The World Bank Group Report of 2014 noted that “Many of the countries are rich in natural resources, have vast untapped farmland and have business communities that are innovative and eager to contribute to their economies.” And why are they still hungry, disorganized, unstable, and unable to solve their problems? The World Bank Group Report correctly noted that solutions to the challenges of the region lie, in collaborative works. These collaborative works of the member partners of the region would address the clan/ethnic virus that the region is exposed to. It will address and assist the emergence of qualified leadership, taking advantage of the creative nature of the people of the region, away from the destructive mode to which they seem to have been programmed and use their creativity in a more constructive mode.

Like all foreign assistances and support, probably only a small portion of the pledged funds would be coming to the region directly, maybe in the region of 10 to 15%, but even this tiny portion seem to be falling into the wrong local hands and this explains why nothing changes in the region. The recurring famines and droughts, the civil strives and the infighting among the politicians and the international community always pledging funds for the region, with only a small portion reaching the region and falling also into the wrong hands, continues.

It is high time the leadership of the region, and this involves the governments and their oppositions, the concerned citizens of each of the members of the region (Accademia, sports people, cultural icons, etc.,) all working together for the citizens of the region and not just fighting each other or competing with each other, for their own personal gains, while the people for whom they are fighting each other or competing, are dying away and at the mercy of the unscrupulous! The region’s leadership would need to work together on developing the region’s ports (both sea and air) all along the long coast of the region and the vast territory of the region, create multiple corridors, and roads and rail, to these seaports and airports, managing its water resources, improving ICT connectivity and enhancing energy security, such as developing the enormous hydro-electric capacity of the rivers of the region), creating a skilled labor force, and developing its vast farmlands. These are all potential drivers of not only the region’s economic integration, but also its political, social and cultural collaboration, where they can together face the major recurring challenges of the region.

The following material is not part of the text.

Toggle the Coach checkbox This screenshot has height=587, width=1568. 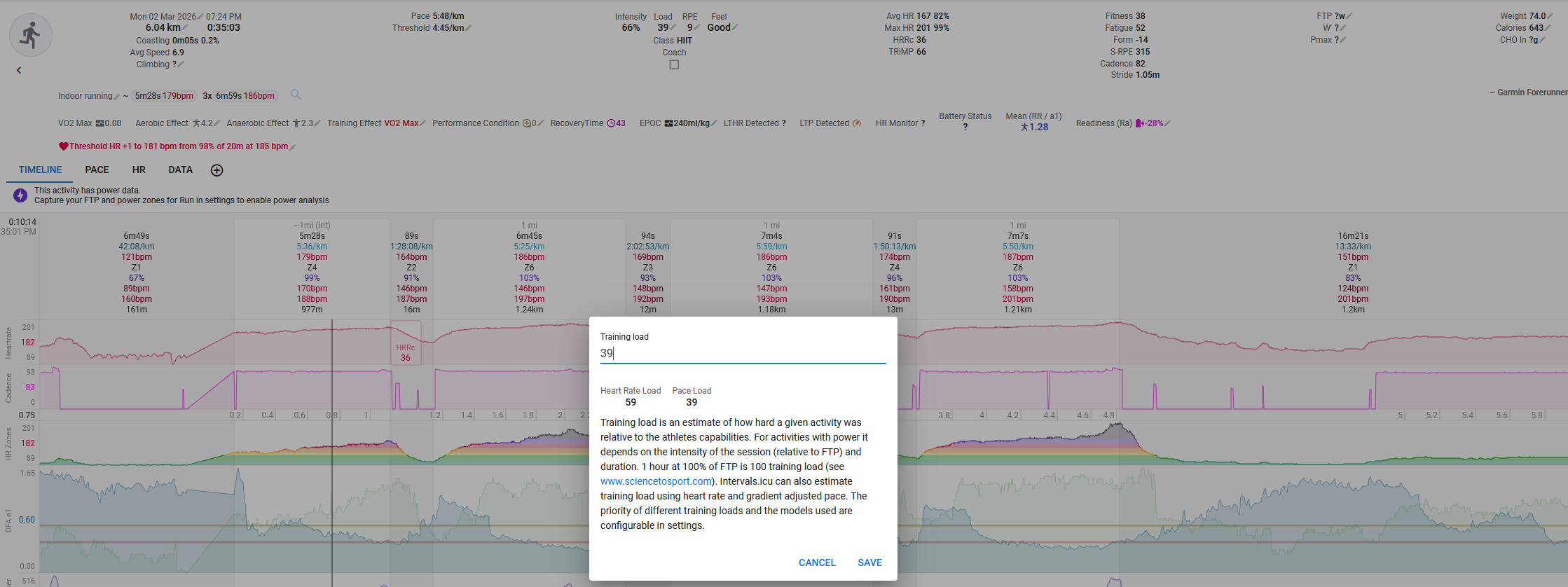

The region is currently detached from the UN Global Sustainable Goals! It is, in fact, in a struggle for survival. The 17 UN Sustainable Development Goals adopted in 2015 are expected to end poverty and protect the planet by 2030. Every country has to play its part. It is a tall order for countries such as those members of the Horn of Africa States, for all of them are struggling with surviving the very harsh environment they find themselves in, and where many of its citizenry are worried about the next meal, let alone protecting the planet!!!!

As all the pledges of the past have indicated, only the total leadership of the region can ensure to pull the citizens of the region out of the unsustainable and unlivable environment they have plunged the region into. Both the authorities and their political oppositions and the elite of the region should learn the art of compromising on certain fundemental issues to assist and help in the survival of the region without this continuous need for outside help, which would not come anyway. They must help their co-citizenry! Paradise does not fall from the sky. It is earned through hard work and the onus is on the backs of the elites of the region!

The members of the Horn of Africa States should swim together and not sink together.

*DrWalhad writes on the Horn of Africa economies and politics. He can be reached at [email protected]

 

 

2 thoughts on “The Horn of Africa States Sustainable Development”

  1. Subject: The members of the Horn of Africa States

    Whether we like it or not, the members of the group [and other fraternal groups] are destined not to flourish but to DISINTEGRATE into pieces. Just watch. THE END.

  2. Ittu Aba Farda

    Excellent article. It is loaded with reference material and written in easily comprehended language. I will bookmark it. Keep writing sir!!!